A woman jailed for burgling homes of two elderly men in search of money to support a drug habit has been offered a lifeline in another attempt to help her kick her addiction and turn her back on a career of more than 80 convictions in little more than 10years of offending.
June Annette Tihema, aged in her early 30s, was sentenced in Napier District Court on Friday to 20 months' jail but granted leave to apply for home detention if a suitable address can be found.
She had pleaded guilty to burglary charges relating to entering the homes of a 90-year-old man and a 78-year-old in February last year.
Both were at home but she escaped detection as she snuck inside and took items such as a wallet, loose cash and coins from a jar.

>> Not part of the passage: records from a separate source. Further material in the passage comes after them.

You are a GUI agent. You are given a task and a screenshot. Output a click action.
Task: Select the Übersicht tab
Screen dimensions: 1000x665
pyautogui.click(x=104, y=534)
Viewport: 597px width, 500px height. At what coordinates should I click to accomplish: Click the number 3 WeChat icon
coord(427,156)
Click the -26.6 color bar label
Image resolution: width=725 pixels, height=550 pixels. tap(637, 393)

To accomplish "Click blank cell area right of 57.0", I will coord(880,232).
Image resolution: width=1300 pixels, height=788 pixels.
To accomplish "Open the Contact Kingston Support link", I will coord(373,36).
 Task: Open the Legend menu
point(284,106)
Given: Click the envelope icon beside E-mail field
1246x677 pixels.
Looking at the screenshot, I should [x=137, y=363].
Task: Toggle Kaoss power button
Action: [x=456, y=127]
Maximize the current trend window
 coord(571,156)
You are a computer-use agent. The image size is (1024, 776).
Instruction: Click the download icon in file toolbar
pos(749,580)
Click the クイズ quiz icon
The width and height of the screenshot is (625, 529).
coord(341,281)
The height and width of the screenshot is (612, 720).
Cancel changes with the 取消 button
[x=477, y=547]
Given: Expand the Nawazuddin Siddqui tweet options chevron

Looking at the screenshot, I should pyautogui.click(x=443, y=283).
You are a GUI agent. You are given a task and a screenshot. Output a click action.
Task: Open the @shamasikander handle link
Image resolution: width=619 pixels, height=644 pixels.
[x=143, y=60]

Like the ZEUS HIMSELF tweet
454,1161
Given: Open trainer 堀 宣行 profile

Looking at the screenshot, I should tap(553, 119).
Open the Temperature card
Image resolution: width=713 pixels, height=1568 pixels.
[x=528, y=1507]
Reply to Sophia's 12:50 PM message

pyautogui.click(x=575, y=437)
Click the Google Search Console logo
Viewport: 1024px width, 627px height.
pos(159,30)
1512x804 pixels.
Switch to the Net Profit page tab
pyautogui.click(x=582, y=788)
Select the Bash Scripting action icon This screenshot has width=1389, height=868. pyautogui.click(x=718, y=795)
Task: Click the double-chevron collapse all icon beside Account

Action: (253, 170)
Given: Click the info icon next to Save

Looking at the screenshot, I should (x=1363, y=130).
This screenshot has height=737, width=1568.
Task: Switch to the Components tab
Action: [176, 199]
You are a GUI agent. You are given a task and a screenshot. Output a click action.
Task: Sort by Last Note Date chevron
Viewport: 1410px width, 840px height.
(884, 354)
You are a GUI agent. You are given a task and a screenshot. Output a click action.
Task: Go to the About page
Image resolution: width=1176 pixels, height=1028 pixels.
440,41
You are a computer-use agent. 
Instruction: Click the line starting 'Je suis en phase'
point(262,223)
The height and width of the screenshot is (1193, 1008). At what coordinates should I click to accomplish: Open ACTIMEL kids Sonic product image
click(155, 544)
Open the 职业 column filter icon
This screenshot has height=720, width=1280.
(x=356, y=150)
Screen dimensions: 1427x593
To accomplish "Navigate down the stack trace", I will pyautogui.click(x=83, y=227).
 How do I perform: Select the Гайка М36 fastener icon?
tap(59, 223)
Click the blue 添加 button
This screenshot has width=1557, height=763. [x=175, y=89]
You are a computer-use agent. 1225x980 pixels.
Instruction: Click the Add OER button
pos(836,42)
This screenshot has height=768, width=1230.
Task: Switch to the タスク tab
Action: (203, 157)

With 33 previous convictions for burglary and 52 for other dishonesty, she was identified from fingerprints from the money jar, and when apprehended she had two rugby-match tickets which had been in a stolen wallet.
Apparently noticing the defendant weeping from her booth in a prison where she had been on remand awaiting the sentencing, and from where she was appearing via audio-visual link, Judge Gordon Matenga said in relation to rehabilitation: "I can see from the emotion this is causing you that this is something you really want to do."
The judge recognised she had spent a considerable time in custody on remand and expected it would be taken into account in her release.
Defence counsel Peter Austin said Tihema had been in-and-out of custody and remand on bail in the year since the latest offences were committed and suggested the sentence could be commuted to time-served with an emphasis on rehabilitative rather than punitive elements.